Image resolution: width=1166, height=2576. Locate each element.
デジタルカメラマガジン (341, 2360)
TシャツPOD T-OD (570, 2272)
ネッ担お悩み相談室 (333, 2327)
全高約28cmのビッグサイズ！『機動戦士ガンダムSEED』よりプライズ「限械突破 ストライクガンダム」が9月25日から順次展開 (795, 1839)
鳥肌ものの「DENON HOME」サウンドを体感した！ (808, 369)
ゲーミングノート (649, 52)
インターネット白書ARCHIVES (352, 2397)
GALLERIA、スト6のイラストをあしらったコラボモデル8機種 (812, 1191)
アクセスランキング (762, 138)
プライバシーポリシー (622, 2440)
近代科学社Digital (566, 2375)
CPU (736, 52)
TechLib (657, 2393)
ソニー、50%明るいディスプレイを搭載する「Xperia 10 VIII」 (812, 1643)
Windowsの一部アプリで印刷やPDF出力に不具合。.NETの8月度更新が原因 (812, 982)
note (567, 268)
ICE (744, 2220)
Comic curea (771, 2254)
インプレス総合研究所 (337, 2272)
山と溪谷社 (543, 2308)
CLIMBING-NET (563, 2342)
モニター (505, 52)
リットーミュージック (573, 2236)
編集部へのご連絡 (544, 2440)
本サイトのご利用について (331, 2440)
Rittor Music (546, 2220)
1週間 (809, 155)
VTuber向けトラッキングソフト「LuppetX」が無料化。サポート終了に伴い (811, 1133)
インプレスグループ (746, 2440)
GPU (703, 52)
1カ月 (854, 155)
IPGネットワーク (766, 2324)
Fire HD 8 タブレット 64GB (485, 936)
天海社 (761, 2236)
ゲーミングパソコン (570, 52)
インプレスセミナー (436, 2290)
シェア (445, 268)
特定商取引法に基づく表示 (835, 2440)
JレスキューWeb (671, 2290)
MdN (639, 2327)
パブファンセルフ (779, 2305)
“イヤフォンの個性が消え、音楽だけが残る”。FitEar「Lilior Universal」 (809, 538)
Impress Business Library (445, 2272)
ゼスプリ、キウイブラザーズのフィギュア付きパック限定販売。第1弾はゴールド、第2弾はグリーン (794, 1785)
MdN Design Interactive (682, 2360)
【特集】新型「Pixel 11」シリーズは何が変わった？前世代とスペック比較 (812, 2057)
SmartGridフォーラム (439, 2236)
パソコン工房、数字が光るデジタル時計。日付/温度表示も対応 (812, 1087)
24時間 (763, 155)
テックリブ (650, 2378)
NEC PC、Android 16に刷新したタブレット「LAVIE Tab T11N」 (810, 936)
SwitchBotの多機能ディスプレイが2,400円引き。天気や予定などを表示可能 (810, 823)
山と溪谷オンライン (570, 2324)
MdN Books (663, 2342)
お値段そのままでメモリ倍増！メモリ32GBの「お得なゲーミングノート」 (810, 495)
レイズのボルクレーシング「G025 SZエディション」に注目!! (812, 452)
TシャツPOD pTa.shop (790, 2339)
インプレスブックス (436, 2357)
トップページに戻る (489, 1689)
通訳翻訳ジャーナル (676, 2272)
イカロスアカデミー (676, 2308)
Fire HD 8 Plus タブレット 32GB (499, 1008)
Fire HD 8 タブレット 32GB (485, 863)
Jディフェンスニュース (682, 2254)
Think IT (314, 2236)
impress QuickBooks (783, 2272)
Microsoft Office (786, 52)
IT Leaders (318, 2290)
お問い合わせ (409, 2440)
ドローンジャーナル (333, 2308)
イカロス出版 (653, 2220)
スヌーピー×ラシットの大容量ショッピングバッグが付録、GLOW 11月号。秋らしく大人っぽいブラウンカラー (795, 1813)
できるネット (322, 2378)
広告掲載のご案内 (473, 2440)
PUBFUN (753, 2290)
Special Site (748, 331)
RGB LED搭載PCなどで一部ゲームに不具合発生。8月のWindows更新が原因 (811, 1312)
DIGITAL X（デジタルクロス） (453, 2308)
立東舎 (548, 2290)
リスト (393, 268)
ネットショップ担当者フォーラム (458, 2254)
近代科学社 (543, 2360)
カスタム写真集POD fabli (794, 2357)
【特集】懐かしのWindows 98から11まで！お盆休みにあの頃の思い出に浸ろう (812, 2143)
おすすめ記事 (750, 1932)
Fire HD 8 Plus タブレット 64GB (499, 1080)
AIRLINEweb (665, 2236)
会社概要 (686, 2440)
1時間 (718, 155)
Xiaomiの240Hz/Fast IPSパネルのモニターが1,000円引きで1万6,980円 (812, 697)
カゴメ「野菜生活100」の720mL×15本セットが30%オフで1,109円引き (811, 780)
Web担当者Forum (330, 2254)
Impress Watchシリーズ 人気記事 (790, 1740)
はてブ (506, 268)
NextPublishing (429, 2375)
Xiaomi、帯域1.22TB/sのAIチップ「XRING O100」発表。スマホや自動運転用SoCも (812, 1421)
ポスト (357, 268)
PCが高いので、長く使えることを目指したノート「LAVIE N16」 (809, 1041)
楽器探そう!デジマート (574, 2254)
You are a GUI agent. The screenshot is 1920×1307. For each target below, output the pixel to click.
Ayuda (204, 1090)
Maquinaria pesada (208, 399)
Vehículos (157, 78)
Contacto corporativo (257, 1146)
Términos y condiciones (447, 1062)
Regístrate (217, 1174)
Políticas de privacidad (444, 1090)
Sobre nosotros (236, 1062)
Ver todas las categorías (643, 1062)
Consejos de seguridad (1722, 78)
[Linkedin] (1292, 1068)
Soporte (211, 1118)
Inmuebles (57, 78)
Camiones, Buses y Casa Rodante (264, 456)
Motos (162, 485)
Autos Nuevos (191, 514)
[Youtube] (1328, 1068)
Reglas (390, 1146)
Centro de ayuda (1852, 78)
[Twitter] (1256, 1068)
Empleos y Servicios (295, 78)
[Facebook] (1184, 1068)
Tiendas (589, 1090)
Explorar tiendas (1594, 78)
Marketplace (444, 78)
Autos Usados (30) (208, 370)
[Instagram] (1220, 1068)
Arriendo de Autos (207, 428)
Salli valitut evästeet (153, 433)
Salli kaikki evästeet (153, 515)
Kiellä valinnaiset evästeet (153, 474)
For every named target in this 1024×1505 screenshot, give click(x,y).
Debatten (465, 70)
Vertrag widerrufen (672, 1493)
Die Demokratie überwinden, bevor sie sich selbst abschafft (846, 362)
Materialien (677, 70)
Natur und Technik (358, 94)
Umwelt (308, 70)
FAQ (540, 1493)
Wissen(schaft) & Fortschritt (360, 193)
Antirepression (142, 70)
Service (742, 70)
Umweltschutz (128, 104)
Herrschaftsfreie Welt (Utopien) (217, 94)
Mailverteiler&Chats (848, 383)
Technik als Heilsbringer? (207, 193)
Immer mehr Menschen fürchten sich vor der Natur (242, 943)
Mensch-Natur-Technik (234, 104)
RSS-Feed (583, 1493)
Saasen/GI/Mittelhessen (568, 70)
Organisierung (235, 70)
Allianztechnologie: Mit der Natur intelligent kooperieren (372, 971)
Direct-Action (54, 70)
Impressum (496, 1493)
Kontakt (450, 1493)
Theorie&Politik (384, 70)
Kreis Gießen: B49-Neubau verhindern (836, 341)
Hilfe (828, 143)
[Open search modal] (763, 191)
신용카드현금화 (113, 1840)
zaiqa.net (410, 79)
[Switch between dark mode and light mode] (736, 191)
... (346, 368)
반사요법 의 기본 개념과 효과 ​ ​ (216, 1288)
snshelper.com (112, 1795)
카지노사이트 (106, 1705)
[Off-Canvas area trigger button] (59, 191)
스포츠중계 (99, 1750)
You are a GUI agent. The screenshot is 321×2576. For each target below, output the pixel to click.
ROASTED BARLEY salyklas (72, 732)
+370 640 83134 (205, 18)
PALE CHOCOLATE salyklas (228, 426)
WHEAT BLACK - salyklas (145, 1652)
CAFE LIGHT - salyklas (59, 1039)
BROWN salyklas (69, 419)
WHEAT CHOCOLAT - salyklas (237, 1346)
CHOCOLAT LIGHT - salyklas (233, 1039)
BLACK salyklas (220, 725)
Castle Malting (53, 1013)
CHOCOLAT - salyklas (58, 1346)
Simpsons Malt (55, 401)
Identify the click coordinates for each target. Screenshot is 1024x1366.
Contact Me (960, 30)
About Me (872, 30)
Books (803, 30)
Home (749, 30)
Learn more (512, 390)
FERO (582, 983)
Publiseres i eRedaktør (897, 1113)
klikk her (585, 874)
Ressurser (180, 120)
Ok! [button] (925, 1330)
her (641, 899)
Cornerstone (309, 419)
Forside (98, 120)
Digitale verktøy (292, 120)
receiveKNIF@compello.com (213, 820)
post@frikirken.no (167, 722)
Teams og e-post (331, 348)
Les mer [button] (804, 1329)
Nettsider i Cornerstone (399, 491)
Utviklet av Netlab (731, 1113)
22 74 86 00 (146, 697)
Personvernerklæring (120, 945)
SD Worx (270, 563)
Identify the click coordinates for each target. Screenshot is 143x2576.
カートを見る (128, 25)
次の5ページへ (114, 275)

-=-=-

- **WHAT THIS TASK INVOLVES**
An exact copy of the lines above, from the one containing "イカロスアカデミー (676, 2308)" down to the one containing "Salli kaikki evästeet (153, 515)" and including both, is the whole answer; retype it and nothing else.

- **SOLUTION FOR THIS PROBLEM**
イカロスアカデミー (676, 2308)
Fire HD 8 Plus タブレット 32GB (499, 1008)
Fire HD 8 タブレット 32GB (485, 863)
Jディフェンスニュース (682, 2254)
Think IT (314, 2236)
impress QuickBooks (783, 2272)
Microsoft Office (786, 52)
IT Leaders (318, 2290)
お問い合わせ (409, 2440)
ドローンジャーナル (333, 2308)
イカロス出版 (653, 2220)
スヌーピー×ラシットの大容量ショッピングバッグが付録、GLOW 11月号。秋らしく大人っぽいブラウンカラー (795, 1813)
できるネット (322, 2378)
広告掲載のご案内 (473, 2440)
PUBFUN (753, 2290)
Special Site (748, 331)
RGB LED搭載PCなどで一部ゲームに不具合発生。8月のWindows更新が原因 (811, 1312)
DIGITAL X（デジタルクロス） (453, 2308)
立東舎 (548, 2290)
リスト (393, 268)
ネットショップ担当者フォーラム (458, 2254)
近代科学社 (543, 2360)
カスタム写真集POD fabli (794, 2357)
【特集】懐かしのWindows 98から11まで！お盆休みにあの頃の思い出に浸ろう (812, 2143)
おすすめ記事 (750, 1932)
Fire HD 8 Plus タブレット 64GB (499, 1080)
AIRLINEweb (665, 2236)
会社概要 (686, 2440)
1時間 (718, 155)
Xiaomiの240Hz/Fast IPSパネルのモニターが1,000円引きで1万6,980円 (812, 697)
カゴメ「野菜生活100」の720mL×15本セットが30%オフで1,109円引き (811, 780)
Web担当者Forum (330, 2254)
Impress Watchシリーズ 人気記事 (790, 1740)
はてブ (506, 268)
NextPublishing (429, 2375)
Xiaomi、帯域1.22TB/sのAIチップ「XRING O100」発表。スマホや自動運転用SoCも (812, 1421)
ポスト (357, 268)
PCが高いので、長く使えることを目指したノート「LAVIE N16」 (809, 1041)
楽器探そう!デジマート (574, 2254)
You are a GUI agent. The screenshot is 1920×1307. For each target below, output the pixel to click.
Ayuda (204, 1090)
Maquinaria pesada (208, 399)
Vehículos (157, 78)
Contacto corporativo (257, 1146)
Términos y condiciones (447, 1062)
Regístrate (217, 1174)
Políticas de privacidad (444, 1090)
Sobre nosotros (236, 1062)
Ver todas las categorías (643, 1062)
Consejos de seguridad (1722, 78)
[Linkedin] (1292, 1068)
Soporte (211, 1118)
Inmuebles (57, 78)
Camiones, Buses y Casa Rodante (264, 456)
Motos (162, 485)
Autos Nuevos (191, 514)
[Youtube] (1328, 1068)
Reglas (390, 1146)
Centro de ayuda (1852, 78)
[Twitter] (1256, 1068)
Empleos y Servicios (295, 78)
[Facebook] (1184, 1068)
Tiendas (589, 1090)
Explorar tiendas (1594, 78)
Marketplace (444, 78)
Autos Usados (30) (208, 370)
[Instagram] (1220, 1068)
Arriendo de Autos (207, 428)
Salli valitut evästeet (153, 433)
Salli kaikki evästeet (153, 515)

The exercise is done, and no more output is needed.